Instructions to follow :: Copy the records word for word, starting at the line that contains "Screen dimensions: 620x440" and continuing through the end of the records, both ends included.

** START OF Exercise data **

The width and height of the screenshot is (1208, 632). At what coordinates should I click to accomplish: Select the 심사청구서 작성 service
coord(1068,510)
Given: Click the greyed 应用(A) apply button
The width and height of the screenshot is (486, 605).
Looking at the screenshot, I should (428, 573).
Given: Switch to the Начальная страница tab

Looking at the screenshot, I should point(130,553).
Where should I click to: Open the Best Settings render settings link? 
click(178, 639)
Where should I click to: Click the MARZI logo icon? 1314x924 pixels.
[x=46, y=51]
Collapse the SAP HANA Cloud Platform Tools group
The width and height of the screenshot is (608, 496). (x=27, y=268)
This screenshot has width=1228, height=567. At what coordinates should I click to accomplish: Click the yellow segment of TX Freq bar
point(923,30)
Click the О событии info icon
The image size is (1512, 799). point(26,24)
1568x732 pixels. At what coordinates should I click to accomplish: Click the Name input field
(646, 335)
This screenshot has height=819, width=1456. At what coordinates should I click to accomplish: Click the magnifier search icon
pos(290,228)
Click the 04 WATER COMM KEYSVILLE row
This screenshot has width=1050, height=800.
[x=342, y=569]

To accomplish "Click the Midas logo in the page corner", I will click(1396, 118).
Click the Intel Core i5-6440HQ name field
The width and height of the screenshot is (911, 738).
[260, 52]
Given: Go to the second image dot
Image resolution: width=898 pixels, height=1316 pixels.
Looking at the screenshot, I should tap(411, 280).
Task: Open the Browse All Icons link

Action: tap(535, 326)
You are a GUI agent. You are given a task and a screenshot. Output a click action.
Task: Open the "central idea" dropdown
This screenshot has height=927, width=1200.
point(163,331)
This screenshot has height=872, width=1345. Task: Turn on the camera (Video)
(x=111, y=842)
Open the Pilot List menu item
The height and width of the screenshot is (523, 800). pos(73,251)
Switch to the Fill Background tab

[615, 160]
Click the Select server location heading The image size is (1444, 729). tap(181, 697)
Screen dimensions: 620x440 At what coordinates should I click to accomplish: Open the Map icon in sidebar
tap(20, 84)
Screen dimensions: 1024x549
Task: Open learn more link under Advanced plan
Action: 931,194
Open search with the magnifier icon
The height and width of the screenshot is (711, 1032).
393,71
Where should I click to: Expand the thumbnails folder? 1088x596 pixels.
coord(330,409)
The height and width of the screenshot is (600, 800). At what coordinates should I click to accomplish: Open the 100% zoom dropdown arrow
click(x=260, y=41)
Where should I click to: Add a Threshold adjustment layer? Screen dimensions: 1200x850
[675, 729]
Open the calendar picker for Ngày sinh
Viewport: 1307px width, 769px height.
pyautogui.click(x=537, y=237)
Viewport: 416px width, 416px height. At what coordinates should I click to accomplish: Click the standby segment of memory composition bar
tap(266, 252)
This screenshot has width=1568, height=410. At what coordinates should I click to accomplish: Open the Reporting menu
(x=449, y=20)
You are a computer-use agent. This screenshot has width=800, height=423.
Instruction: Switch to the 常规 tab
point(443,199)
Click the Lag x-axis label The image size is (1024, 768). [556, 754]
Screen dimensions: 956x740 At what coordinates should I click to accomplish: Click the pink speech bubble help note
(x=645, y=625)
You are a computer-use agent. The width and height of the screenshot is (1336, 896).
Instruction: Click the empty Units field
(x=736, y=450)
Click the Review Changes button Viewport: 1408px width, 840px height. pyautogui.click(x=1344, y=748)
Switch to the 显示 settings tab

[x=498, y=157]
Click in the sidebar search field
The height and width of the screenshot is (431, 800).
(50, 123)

** END OF Exercise data **

Task result ::
Screen dimensions: 620x440 At what coordinates should I click to accomplish: Open the Map icon in sidebar
tap(20, 84)
Screen dimensions: 1024x549
Task: Open learn more link under Advanced plan
Action: 931,194
Open search with the magnifier icon
The height and width of the screenshot is (711, 1032).
393,71
Where should I click to: Expand the thumbnails folder? 1088x596 pixels.
coord(330,409)
The height and width of the screenshot is (600, 800). At what coordinates should I click to accomplish: Open the 100% zoom dropdown arrow
click(x=260, y=41)
Where should I click to: Add a Threshold adjustment layer? Screen dimensions: 1200x850
[675, 729]
Open the calendar picker for Ngày sinh
Viewport: 1307px width, 769px height.
pyautogui.click(x=537, y=237)
Viewport: 416px width, 416px height. At what coordinates should I click to accomplish: Click the standby segment of memory composition bar
tap(266, 252)
This screenshot has width=1568, height=410. At what coordinates should I click to accomplish: Open the Reporting menu
(x=449, y=20)
You are a computer-use agent. This screenshot has width=800, height=423.
Instruction: Switch to the 常规 tab
point(443,199)
Click the Lag x-axis label The image size is (1024, 768). [556, 754]
Screen dimensions: 956x740 At what coordinates should I click to accomplish: Click the pink speech bubble help note
(x=645, y=625)
You are a computer-use agent. The width and height of the screenshot is (1336, 896).
Instruction: Click the empty Units field
(x=736, y=450)
Click the Review Changes button Viewport: 1408px width, 840px height. pyautogui.click(x=1344, y=748)
Switch to the 显示 settings tab

[x=498, y=157]
Click in the sidebar search field
The height and width of the screenshot is (431, 800).
(50, 123)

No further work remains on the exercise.